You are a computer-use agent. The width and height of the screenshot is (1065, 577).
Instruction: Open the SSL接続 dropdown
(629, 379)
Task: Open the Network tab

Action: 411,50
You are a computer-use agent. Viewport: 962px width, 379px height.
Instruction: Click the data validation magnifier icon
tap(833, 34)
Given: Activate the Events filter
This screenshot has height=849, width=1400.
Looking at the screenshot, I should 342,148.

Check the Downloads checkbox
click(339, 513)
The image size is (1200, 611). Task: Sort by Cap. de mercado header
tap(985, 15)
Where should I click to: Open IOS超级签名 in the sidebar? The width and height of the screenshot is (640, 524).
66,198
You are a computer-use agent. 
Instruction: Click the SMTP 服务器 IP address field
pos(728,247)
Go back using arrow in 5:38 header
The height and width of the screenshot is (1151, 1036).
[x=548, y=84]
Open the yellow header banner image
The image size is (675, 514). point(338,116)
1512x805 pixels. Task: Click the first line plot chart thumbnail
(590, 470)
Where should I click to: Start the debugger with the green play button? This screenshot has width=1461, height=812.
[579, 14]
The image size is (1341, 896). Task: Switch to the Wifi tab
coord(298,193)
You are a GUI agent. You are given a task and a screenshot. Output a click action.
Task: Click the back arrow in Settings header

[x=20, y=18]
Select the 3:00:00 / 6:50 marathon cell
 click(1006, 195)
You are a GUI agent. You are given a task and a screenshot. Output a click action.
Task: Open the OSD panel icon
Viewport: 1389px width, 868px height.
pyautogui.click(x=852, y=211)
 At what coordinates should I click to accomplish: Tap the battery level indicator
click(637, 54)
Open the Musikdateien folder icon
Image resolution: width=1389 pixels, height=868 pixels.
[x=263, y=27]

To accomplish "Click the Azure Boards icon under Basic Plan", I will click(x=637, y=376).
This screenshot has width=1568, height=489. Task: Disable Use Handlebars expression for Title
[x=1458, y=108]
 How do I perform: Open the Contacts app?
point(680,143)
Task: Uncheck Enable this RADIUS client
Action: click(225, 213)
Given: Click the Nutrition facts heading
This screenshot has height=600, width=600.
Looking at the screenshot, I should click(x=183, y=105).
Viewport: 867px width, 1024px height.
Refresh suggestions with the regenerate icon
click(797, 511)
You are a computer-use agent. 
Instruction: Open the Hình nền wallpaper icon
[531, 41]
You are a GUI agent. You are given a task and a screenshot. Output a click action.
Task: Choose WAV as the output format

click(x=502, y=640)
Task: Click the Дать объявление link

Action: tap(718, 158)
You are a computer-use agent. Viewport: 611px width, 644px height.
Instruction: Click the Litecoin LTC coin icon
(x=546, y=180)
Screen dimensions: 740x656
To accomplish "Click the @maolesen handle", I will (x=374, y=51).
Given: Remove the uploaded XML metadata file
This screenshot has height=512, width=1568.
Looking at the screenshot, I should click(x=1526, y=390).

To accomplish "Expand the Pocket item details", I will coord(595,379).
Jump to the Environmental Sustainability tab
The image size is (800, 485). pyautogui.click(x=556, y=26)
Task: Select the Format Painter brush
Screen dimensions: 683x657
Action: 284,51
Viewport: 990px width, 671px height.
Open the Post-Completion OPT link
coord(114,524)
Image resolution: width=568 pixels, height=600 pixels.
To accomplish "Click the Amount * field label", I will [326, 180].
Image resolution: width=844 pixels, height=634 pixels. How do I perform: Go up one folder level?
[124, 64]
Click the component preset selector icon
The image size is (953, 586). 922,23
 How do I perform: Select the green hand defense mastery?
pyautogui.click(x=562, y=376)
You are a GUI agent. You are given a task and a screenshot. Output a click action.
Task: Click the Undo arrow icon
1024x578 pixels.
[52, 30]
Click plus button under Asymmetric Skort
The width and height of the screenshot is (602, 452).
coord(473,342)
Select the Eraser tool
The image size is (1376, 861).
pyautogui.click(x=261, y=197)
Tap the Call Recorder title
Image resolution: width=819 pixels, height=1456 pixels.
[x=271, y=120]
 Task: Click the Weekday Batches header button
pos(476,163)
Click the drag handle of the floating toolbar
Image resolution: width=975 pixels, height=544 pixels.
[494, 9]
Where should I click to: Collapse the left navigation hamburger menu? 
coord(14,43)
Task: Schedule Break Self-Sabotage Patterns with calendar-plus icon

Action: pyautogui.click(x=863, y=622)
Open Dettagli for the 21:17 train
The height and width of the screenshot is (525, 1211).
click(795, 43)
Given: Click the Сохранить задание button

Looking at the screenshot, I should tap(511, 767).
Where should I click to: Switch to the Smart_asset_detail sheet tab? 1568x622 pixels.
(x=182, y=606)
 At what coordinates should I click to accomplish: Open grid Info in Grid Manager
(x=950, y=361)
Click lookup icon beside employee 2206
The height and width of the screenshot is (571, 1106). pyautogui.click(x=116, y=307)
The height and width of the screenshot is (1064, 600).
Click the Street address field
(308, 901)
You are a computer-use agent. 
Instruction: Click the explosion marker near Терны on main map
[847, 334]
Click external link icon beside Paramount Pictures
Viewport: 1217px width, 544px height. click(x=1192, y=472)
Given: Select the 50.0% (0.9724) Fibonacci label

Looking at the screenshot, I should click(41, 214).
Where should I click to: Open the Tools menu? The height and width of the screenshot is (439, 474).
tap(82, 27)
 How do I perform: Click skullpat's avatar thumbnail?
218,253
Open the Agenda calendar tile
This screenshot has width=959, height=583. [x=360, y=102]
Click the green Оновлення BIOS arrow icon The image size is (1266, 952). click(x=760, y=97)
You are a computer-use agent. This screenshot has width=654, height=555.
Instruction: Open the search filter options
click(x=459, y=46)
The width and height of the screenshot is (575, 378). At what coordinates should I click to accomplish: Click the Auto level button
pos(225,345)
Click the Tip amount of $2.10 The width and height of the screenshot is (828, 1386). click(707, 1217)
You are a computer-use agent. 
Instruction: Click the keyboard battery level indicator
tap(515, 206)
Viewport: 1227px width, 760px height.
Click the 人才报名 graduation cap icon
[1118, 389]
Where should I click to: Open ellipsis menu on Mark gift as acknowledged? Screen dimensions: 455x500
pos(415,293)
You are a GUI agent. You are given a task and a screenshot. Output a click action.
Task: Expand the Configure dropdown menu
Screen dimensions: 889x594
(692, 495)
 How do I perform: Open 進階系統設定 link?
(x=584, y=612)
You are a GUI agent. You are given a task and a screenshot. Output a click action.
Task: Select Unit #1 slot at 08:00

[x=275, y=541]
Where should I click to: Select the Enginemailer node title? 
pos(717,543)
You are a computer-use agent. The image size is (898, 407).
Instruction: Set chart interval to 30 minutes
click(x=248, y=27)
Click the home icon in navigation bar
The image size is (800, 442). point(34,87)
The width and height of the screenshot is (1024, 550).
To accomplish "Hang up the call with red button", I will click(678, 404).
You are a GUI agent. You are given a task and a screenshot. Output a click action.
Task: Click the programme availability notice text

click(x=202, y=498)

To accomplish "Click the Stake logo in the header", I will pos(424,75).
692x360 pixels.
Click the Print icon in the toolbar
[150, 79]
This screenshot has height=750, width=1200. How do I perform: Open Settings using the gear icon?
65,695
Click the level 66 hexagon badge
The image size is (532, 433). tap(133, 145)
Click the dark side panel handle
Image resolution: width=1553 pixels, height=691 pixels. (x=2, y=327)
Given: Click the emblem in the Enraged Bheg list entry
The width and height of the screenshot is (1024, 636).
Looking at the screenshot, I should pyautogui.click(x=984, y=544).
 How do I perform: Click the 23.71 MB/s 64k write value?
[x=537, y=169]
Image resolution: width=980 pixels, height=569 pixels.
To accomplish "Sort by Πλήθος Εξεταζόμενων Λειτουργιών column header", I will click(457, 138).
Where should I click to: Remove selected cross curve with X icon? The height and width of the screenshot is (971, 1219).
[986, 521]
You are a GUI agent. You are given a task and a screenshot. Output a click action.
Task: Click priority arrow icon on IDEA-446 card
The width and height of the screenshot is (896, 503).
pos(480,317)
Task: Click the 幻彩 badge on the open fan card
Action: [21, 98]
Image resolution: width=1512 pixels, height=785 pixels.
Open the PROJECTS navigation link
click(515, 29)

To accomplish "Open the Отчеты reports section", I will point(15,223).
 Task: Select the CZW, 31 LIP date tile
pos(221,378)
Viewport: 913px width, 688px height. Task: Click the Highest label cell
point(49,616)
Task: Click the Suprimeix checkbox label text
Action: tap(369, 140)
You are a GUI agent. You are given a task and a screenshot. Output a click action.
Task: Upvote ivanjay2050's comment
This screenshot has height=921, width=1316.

■ Exercise details:
Say how many lines of the records include the word "Expand", and give nothing but the number.

■ Written solution:
2